I'm that creepy guy you remember from high school who never spoke to anyone, had no friends, and was feared to one day smuggle a gun into the building for a bloody spree. Wore coke-bottle glasses, got straight A's, never missed a day, didn't play sports, did play Dungeons & Dragons. That guy, kiddies, is not concerned with being cool. The delusion of obtaining such status was long since cast off and buried in the same secret locale where many suspect I'm hidin' bodies. And that's all it is, potential jurors for my pending trial, a suspecion.
The illusion of being "cool" is something hipster do, something for those who want to impress their friends or clash against their collective views. They do such in suit with other douche friends of theirs, 'cuz they couldn't do anything that was unique. That'd make them stand out too much. Their reasoning for or against whatever it may be is often just a scoff or flighty nonsense.
Look at this pillar of text. Most people will never write this much in their lifetime. I have good reason behind my views, and none of them have a lick to do with a bolstered sense of social acceptance. This agrument is like saying that my grandparents hated hippies to be cool. Or, they didn't get why a lack of bathing and hacky sack became a fad. They neither understood nor liked this new fangle dangle. Neither do I. I do not monitor social trends and select one to express bias against. I don't even monitor them to begin with, and my dislike is all encompassing.
Ultimately, the flaw with such an accusation is the directionalless application. If I'm only stating a view to be cool, then you're doing the opposite by the same logic. Actually, if you amassed the evidence, I'm sure I'd rank more probability to sway a court that my stance was more ernest (refer to Word Mountain) than another's (see scribbles on a cocktail napkin). This hollow claim is playing with fire, and flames can spread quickly, trap you in a room, and burn you to a dead cinder. So, be careful.

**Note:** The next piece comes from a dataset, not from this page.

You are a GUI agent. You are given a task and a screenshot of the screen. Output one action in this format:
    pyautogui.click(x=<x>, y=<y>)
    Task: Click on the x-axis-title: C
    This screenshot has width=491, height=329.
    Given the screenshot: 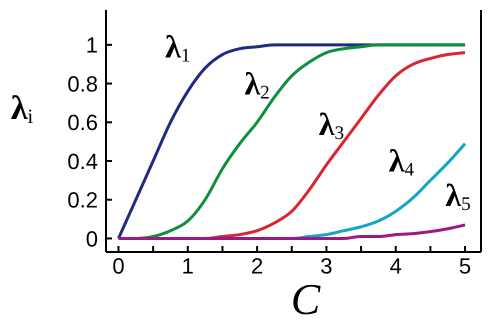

The other irksome statment is "he who protests the loudest". Just because there have been a handful of cases where someone who is against X secretly revelled in it, those insignificant numbers completely outweigh the countless whose actions speak for them.
Just like the prior statment, it's holed more than Swiss cheese. If I'm opposed to something feverently because I'm secretly and shamefully for it, then you could just be pro the same because, in your circle, being anti-that is shameful. It's baseless, unfound, and can be flipped like a flapjack. When an actual devised, considerate case is brought forth, the "No, that's you" method is not applicable. The criteria vanish since, yes, they are based on something factual and real, not just wild whims and fantasies. Try it next time, dummies. Or, suicide. Give that girl a whirl.
Lastly, I'm not even going to touch on the Hilter name-calling. Really? He's viewed as history's greatest monster, and you draw up this comparison because I -- well, unless the words that follow are "incite genocide", then you really have no basis for the mention. Just slice off that lead tongue of yours and give the world some peace.